From ~1980 onward, falling tariffs, the WTO (1995), China's WTO accession (2001), and the shipping container (Marc Levinson, The Box) collapsed the cost of moving things.
Toyota codified lean production — Just-In-Time inventory, kanban, kaizen, supplier partnership — turning manufacturing into a continuous-flow optimization problem rather than a batch one. American carmakers spent decades catching up.
Walmart turned the firm itself into a logistics platform: cross-docking, EDI (electronic data interchange) with suppliers, ruthless price negotiation, satellite-linked stores. By the 2000s it was the single largest customer many manufacturers had.
The corporation increasingly designed and branded; contract manufacturers (Foxconn, Flex, TSMC's foundries) made. The legal entity grew lighter; its supply chain stretched across forty countries.
| Index | 1980 | 2020 |
|---|---|---|
| World merch. trade / GDP | ~36% | ~52% |
| Container traffic (TEU, M) | ~36 | ~810 |
| FDI stock / GDP | ~6% | ~48% |
| Avg. tariff (advanced econ.) | ~8% | ~2% |
Approximate composites — World Bank, UNCTAD, WTO sources.
The defining corporations of the early 21st century — Google, Apple, Amazon, Microsoft, Meta — share a peculiar economic shape: near-zero marginal cost of serving the next user, plus network effects that make the leader more valuable as it grows.
Where U.S. Steel had to mine more ore to sell more steel, Google can index another query at trivial cost. The asset base is software, brand, and data — all of which scale with multiplication, not addition.
The result: winner-take-most markets, and the largest firms in history by market cap. By the 2020s, the top five U.S. tech firms exceeded the combined market cap of most national stock markets.
Critics — Lina Khan's "Amazon's Antitrust Paradox" (2017), Tim Wu's Curse of Bigness — argued that the consumer-welfare standard of antitrust (Bork, 1978) had become unfit for firms that competed by giving things away.
After the 2008 financial crisis, the costs of pure shareholder primacy looked harder to ignore. Wage stagnation, climate, opioids, social-media externalities — none had been priced into the EPS forecast.
In August 2019, the Business Roundtable — 181 CEOs of America's largest firms — released a "Statement on the Purpose of a Corporation," formally redefining purpose to serve customers, employees, suppliers, communities, and shareholders.
B-Corps (Patagonia, Ben & Jerry's, Allbirds), benefit corporations (a legal status in ~35+ U.S. states), and the rise of ESG investing — over $30T in assets under "sustainable" mandates by some 2020 estimates — channelled the same impulse.

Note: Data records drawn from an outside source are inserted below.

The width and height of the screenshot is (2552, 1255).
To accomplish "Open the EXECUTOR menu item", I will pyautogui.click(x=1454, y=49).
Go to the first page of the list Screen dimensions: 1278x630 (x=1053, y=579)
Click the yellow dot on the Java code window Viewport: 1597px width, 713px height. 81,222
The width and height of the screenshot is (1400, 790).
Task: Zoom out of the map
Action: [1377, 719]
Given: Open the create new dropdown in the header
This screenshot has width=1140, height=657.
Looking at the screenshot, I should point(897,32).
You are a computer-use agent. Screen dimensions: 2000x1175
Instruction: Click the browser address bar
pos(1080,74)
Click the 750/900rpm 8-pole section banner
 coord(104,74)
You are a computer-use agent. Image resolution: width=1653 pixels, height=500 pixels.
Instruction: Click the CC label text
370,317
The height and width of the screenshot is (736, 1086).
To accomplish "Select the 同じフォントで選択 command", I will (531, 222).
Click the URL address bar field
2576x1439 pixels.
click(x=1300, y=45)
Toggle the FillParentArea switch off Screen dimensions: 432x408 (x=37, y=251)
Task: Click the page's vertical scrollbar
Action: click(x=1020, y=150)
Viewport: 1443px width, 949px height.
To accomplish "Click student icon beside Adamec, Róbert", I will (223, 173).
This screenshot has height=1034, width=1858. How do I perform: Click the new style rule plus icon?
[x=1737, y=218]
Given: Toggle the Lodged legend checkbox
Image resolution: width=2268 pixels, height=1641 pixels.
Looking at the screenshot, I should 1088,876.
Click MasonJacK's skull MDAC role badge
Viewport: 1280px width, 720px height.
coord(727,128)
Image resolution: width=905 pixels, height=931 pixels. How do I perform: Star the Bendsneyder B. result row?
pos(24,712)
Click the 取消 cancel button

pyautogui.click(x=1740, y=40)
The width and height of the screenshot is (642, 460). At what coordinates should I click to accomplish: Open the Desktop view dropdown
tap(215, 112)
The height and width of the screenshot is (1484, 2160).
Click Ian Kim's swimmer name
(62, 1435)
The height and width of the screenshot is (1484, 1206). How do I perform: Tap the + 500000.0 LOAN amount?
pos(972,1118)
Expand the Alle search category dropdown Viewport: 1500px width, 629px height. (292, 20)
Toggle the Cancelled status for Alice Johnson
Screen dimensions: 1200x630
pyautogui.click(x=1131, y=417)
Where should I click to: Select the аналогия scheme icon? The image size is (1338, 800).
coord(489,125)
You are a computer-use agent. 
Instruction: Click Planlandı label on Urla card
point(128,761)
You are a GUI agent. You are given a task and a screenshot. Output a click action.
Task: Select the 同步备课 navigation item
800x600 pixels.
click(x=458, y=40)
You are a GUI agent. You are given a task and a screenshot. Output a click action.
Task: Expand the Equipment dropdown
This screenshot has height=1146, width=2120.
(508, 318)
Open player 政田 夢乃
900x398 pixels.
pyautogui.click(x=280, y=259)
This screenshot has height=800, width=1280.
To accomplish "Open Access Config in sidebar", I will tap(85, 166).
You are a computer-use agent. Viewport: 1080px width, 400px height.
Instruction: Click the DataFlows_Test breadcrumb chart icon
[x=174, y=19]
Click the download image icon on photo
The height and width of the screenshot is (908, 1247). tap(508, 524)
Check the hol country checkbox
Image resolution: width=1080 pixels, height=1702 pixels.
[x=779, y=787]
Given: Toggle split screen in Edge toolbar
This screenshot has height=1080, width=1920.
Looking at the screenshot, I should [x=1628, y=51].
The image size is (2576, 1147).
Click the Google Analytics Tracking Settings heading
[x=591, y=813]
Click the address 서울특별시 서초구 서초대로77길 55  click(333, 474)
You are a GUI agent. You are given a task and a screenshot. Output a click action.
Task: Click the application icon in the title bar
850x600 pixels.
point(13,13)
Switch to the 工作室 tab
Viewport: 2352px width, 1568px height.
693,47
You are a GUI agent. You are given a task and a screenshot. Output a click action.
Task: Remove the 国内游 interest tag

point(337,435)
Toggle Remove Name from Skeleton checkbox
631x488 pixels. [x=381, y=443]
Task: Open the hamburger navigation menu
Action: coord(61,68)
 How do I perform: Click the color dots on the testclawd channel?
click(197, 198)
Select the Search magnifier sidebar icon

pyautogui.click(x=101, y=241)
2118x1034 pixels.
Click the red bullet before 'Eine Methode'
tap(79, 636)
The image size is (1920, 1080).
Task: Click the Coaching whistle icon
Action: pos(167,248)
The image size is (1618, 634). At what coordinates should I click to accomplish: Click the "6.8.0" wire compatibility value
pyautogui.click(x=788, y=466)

The backlash to the backlash arrived quickly: critics on the right calling ESG a fiduciary breach, critics on the left calling it greenwashing. Larry Fink at BlackRock famously stopped using the term in 2023.
| Stakeholder | Implied Claim |
|---|---|
| Customers | Value, safety |
| Employees | Pay, dignity, training |
| Suppliers | Fair dealing |
| Communities | Environment, civic |
| Shareholders | Long-term value |
Open question: who arbitrates trade-offs?
In 1975, ~83% of S&P 500 market value was tangible (plant, inventory, property). By the 2020s, that number is roughly inverted — ~90% intangible (Ocean Tomo). Brand, IP, software, customer relationships, network effects.
Intangibles are highly mobile. License the IP to a Dutch holding company; route revenue through Ireland; book the profits in Bermuda. The "Double Irish with a Dutch Sandwich" was an entire genre of 2010s tax planning before being largely closed.
The OECD's Pillar Two (2021) — a 15% global minimum corporate tax, agreed in principle by 130+ jurisdictions — is the most ambitious response: an attempt to put a floor under the race-to-the-bottom.
Regulatory arbitrage is the same story in non-tax form: incorporate where the rules are friendliest (Delaware, Cayman), operate where the talent is, sell where the customers are.
An economy whose most valuable assets are intellectual is one whose tax base is, almost by construction, harder to pin down.